Tutorial: O-ring Failure Rates Prior to the Challenger Shuttle Loss

Coping with missing information

In this tutorial, we will use a real data set where unwise interpretation of incomplete data had serious consequences to illustrate how such selection effects could be modeled. You will

Background

On January 28, 1986, the Space Shuttle Challenger was destroyed in an explosion during launch. The cause was eventually found to be the failure of an O-ring seal that normally prevents hot gas from leaking between two segments of the solid rocket motors during their burn. The ambient atmospheric temperature of just 36 degrees Fahrenheit, significantly colder than any previous launch, was determined to be a significant factor in the failure.

A relevant excerpt from the Report of the Presidential Commission on the Space Shuttle Challenger Accident reads:

Temperature Effects

The record of the fateful series of NASA and Thiokol meetings, telephone conferences, notes, and facsimile transmissions on January 27th, the night before the launch of flight 51L, shows that only limited consideration was given to the past history of O-ring damage in terms of temperature. The managers compared as a function of temperature the flights for which thermal distress of O-rings had been observed-not the frequency of occurrence based on all flights (Figure 6). In such a comparison, there is nothing irregular in the distribution of O-ring "distress" over the spectrum of joint temperatures at launch between 53 degrees Fahrenheit and 75 degrees Fahrenheit. When the entire history of flight experience is considered, including"normal" flights with no erosion or blow-by, the comparison is substantially different (Figure 7).
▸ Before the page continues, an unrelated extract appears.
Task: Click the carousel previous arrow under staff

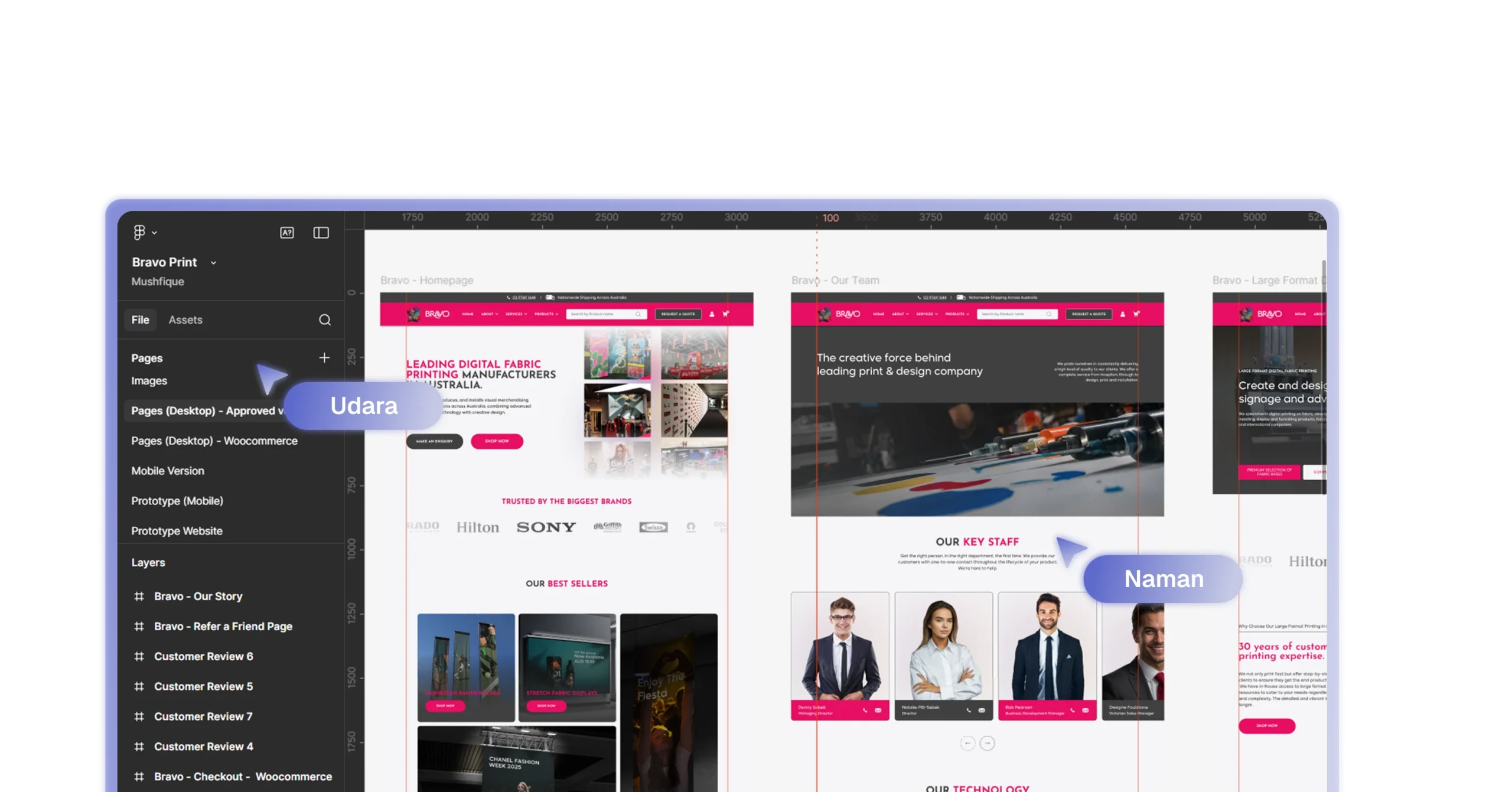Action: pyautogui.click(x=967, y=743)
This comparison of flight history indicates that only three incidents of O-ring thermal distress occurred out of twenty flights with O-ring temperatures at 66 degrees Fahrenheit or above, whereas, all four flights with O-ring temperatures at 63 degrees Fahrenheit or below experienced O-ring thermal distress.
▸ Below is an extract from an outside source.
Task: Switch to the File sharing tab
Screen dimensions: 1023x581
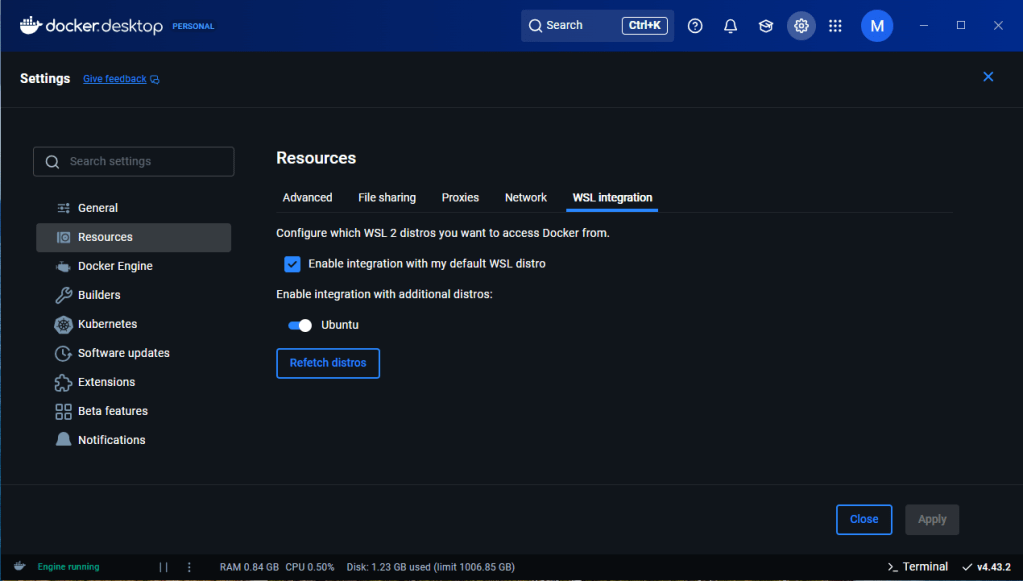Action: click(387, 198)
Consideration of the entire launch temperature history indicates that the probability of O-ring distress is increased to almost a certainty if the temperature of the joint is less than 65.

Top: number of incidents as a function of temperature, showing only launches with at least 1 incident; Bottom: same, including launches that suffered 0 incidents

The data above show the number of incidences of O-ring damage found in previous missions as a function of the temperature at launch; these have been transcribed below.

The data in the figure above are transcribed and read into an array here. We store the launch temperatures in oring_temps and the corresponding number of incidents in oring_incidents.

Here's a quick plot to show that we did that right (cf above).

For this notebook, we will simplify the data for each launch from integer (how many incidents of O-ring damage) to boolean (was there any damage, or not). This cell stores the temperatures corresponding to "failure" (any incidents) and "success" (no incidents).

1. Defining a model

Before worrying about missing data, let's define a model that we might want to fit to the complete data. We're interested in whether the probability of having zero O-ring incidents (or non-zero incidents, conversely) is a function of temperature. One possible parametrization that allows this is the logistic function, which squeezes the real line onto the range (0,1).

For reasons that may be clear later, I suggest defining the model in terms of the probability of success (zero incidents)

$P_\mathrm{success}(T|T_0,\beta,P_\mathrm{cold},P_\mathrm{hot}) = P_\mathrm{cold} + \frac{P_\mathrm{hot} - P_\mathrm{cold}}{1 + e^{-\beta(T-T_0)}}$,

with parameters $T_0$ and $\beta$ respectively determining the center and width of the logistic function, and $P_\mathrm{cold}$ and $P_\mathrm{hot}$ determine the probabilities of success at very low and high temperatures (which need not be 0 or 1).

As we'll see in a moment, a model like this provides a smooth, linear-ish transition between two extreme values, without imposing the strong prior that $P_\mathrm{success}$ must drop to zero at some point, for example.

1a. Implement this function and have a look

Plot the function for a few different parameter values. If you've never worked with the logistic function (or a similar sigmoid function) before, this will give you an idea of how flexible it is.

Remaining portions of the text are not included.